Both of these figures are steep declines from the top of the ticket. When 15-20% of Republican and Republican-leaning voters switch sides for a race, it is obviously going to be difficult to win. Traditionally, this would be explained away by saying that Berg ran to the right of Dalyrmple or Mitt Romney and was defeated because he was running as a hard-right conservative. This cannot be the case, Berg was neither in practice or in campaigning any more conservative than Dalrymple or Romney. What is difficult to explain away is how Kevin Cramer managed to collect 15,147 more votes than Rick Berg. Cramer ran as the most conservative candidate on the statewide ballot in North Dakota. It is easy to explain why Cramer did not garner as many votes as Dalrymple because of how conservatively he ran. However, nobody can argue that Berg ran too far to the right because Cramer ran as far right as possible and won! And to further emphasis this point, 10,215 votes were cast for Eric Olson (Libertarian) that most likely would have gone to Cramer had Olson not been on the ballot.
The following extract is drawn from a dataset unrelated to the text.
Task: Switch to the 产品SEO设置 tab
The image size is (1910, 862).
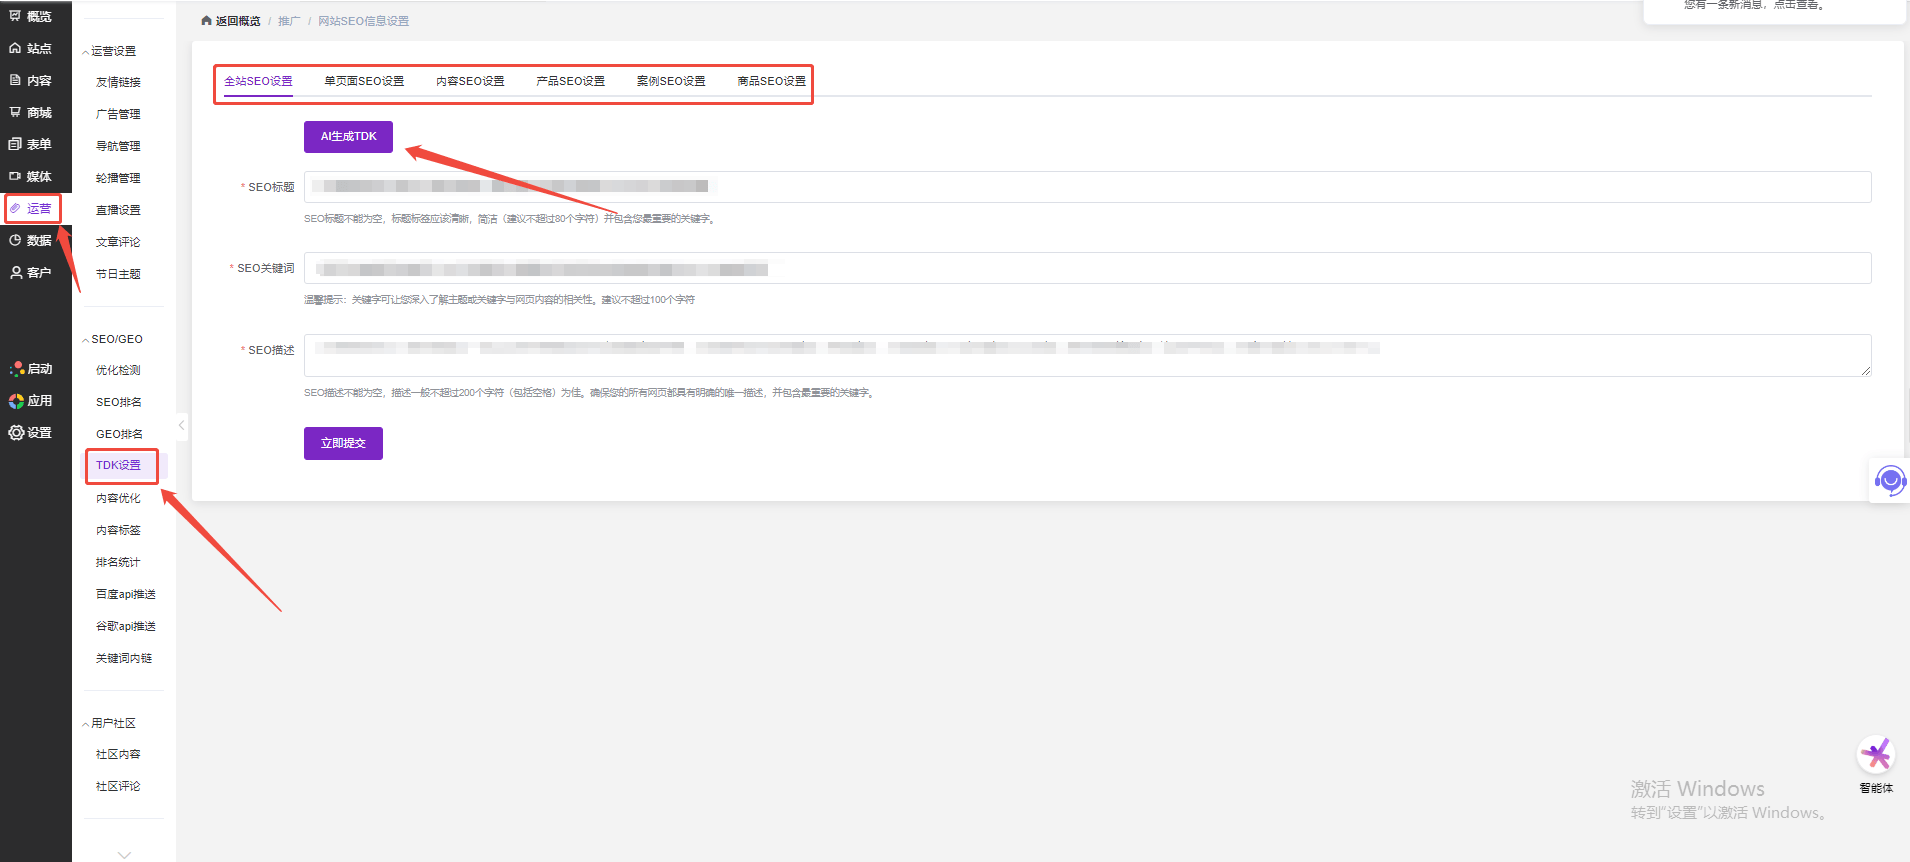Action: pyautogui.click(x=570, y=81)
Likewise, if there had been a Libertarian option the Senate race, Berg would have had even fewer votes based on how many were cast for Olson. On top of all this, nearly 5,000 fewer total votes were cast in the House race than the Senate race. So the real question: why did Berg lose 20% of Dalrymples voters, 15% of Romneys voters, and 8% of Cramers voters?
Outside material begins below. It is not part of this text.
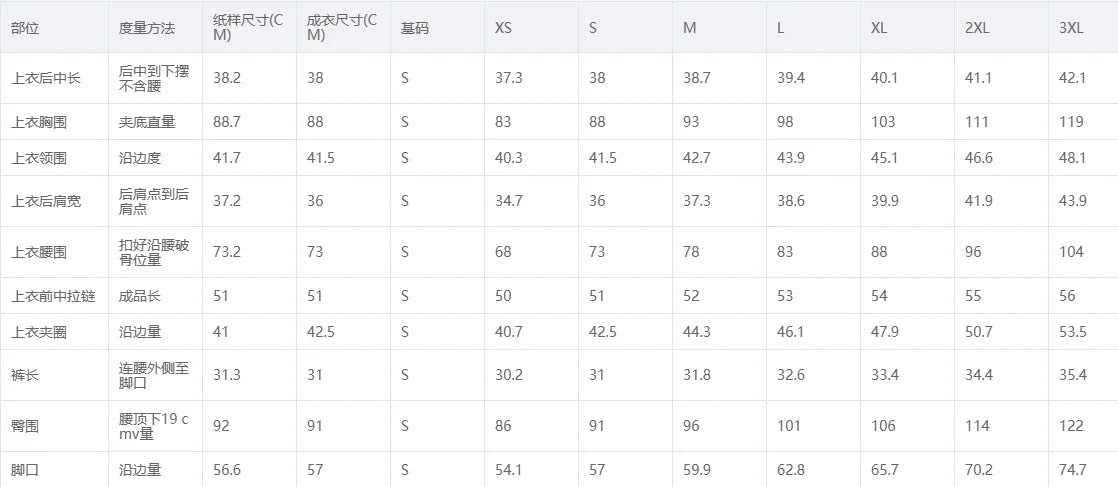This screenshot has width=1118, height=487.
Task: Click the 度量方法 column header
Action: [146, 28]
Here are the three major contributors, in my opinion, that led to Rick Berg losing the election for U.S. Senate: 1. The National Republican Senatorial Committee hurt Berg by increasing Heitkamps likability with the ads declaring that Heidi is a nice person, but and having actors say I like Heidi, but --- North Dakotans have a long history of voting for people they like but dont agree with. (i.e. Byron Dorgan, Kent Conrad, Earl Pomeroy) 2. Berg failed to articulate his beliefs beyond repealing Obamacare and stopping the EPA. In essence, he ran as a single issue candidate, and did not have a platform as a sitting congressman would be expected to have. 3. Berg allowed Heitkamp to demonize his business success with Goldmark by appearing to distance himself from Goldmark, thereby reinforcing the Heitkamp demonization of Goldmark. There are simply enough Republican-leaning voters that can be swayed to vote for a well-known and well-funded Democrat. In the big picture, this means that Republicans do not really have a strangle-hold in North Dakota rather it means that Democrats cannot put up a fight in most instances. It also means that Republican success in North Dakota is far more based on Democratic weakness than on Republican strength than even the most astute political observers realized. Democrats found a way to convince voters that Heidi Heitkamp is conservative enough. That alone should be a wake-up call for Republicans in this state.